In an age of rampant nationalism, xenophobia, and authoritarianism, closing national borders is blatant virtue signalling as there is little or no real reason to do so on health grounds. However, the damage to the economy and the unnecessary hardship caused by the border closures are real enough.

Although few people realise it, damaging the global economy kills. This is an indirect effect that is hard to measure and it is therefore largely ignored as it cannot be explained to the public in the 5-second sound bites favoured by politicians. The French economist Frederic Bastiat wrote of “That Which is Seen, and That Which is Not Seen”. In the current crisis, what you see is authoritarian governments taking action that they claim is in the best interests of the citizens. What is not seen are the negative effects of such actions, which are often indirect and all but impossible to measure. But less economic growth – or, worse, economic recession – means less money for medical treatment, health insurance, medicine, and medical research. This translates into deaths. Thus, I feel fairly convinced that the number of deaths caused by the damage to the global economy resulting from the virus and – especially – from ham-fisted and often ineffective government intervention, will far exceed the number of deaths that are caused by the virus itself.

It should be obvious to any but the most casual observer that the only thing that really works against the virus is self-isolation.
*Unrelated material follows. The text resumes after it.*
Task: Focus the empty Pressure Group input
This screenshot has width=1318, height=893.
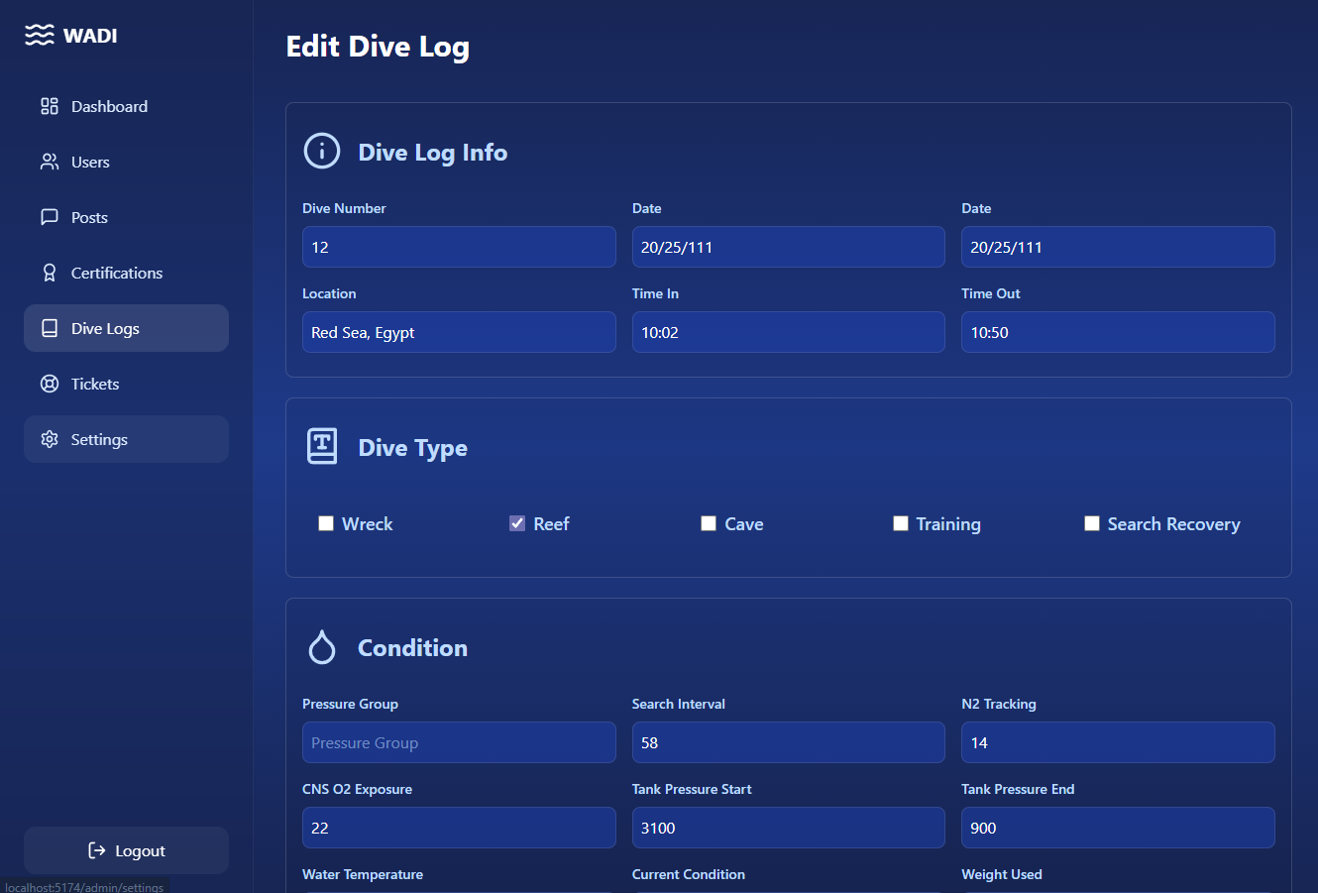Action: 458,742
That means isolating yourself in your private home. But a nation is not a private home, even though populist, nationalist, and socialist politicians would love for people to think of the motherly state in exactly such terms.
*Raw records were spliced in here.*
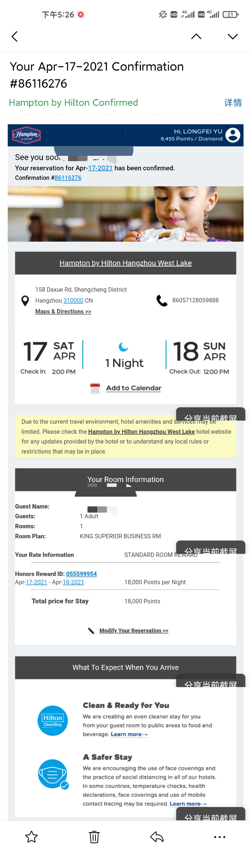Tap the map location pin icon
The image size is (251, 853).
[25, 301]
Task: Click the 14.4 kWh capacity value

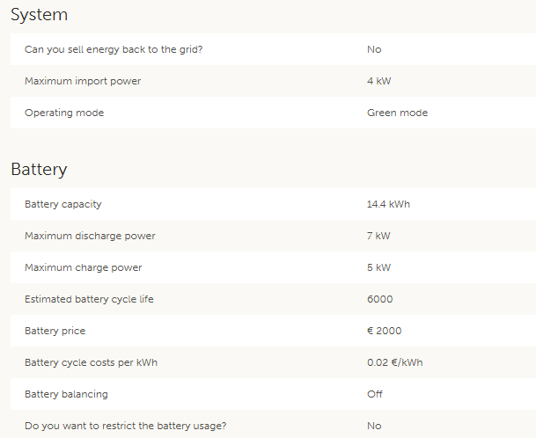Action: [x=388, y=204]
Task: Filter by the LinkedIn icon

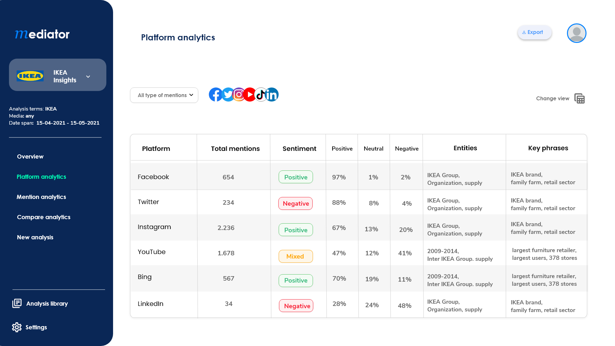Action: click(272, 95)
Unfortunately, it seems that the politicians are succeeding in making people think in collectivist terms. It is thus exceedingly difficult to find people who are not clamouring for the state to save them from the virus by way of various draconian interventions. Even people who have previously been sceptical about the state’s role in society jump on the bandwagon.

In many ways, this resembles a collective Stockholm-syndrome. The state, which almost always has a history of economic mismanagement, blatant discrimination, devastating wars, and often genocide, is the go-to solution for more than 99% of the world’s population whenever they want to be ‘saved’. They want a ‘strong leader’ and are then surprised whenever they subsequently face the destruction caused by the same strong leader.

Perhaps people act in this way not so much out of ignorance as out of fear. Fear of the unknown is a very powerful force. ‘Better the devil you know’ seems to be the attitude among people who cannot conceive of solutions that are not provided by the state. In the current crisis, safety and security are the concerns that governments are using to expand the scope of the state unopposed by way of ‘temporary’ curbs on individual and economic liberties. Unfortunately, such ‘temporary measures’ have a nasty habit of becoming permanent.

Let us hope and trust that individuals taking individual decisions to self-isolate is what will eventually destroy the virus. Clearly, people who do not self-isolate as much as possible may live to regret it since many of them will get sick and some of them will die. But trusting the government to save you by way of closing national borders not only imparts a false sense of security, it also endangers the essential liberties and economic progress that we – in spite of government actions to the contrary – have enjoyed in recent decades.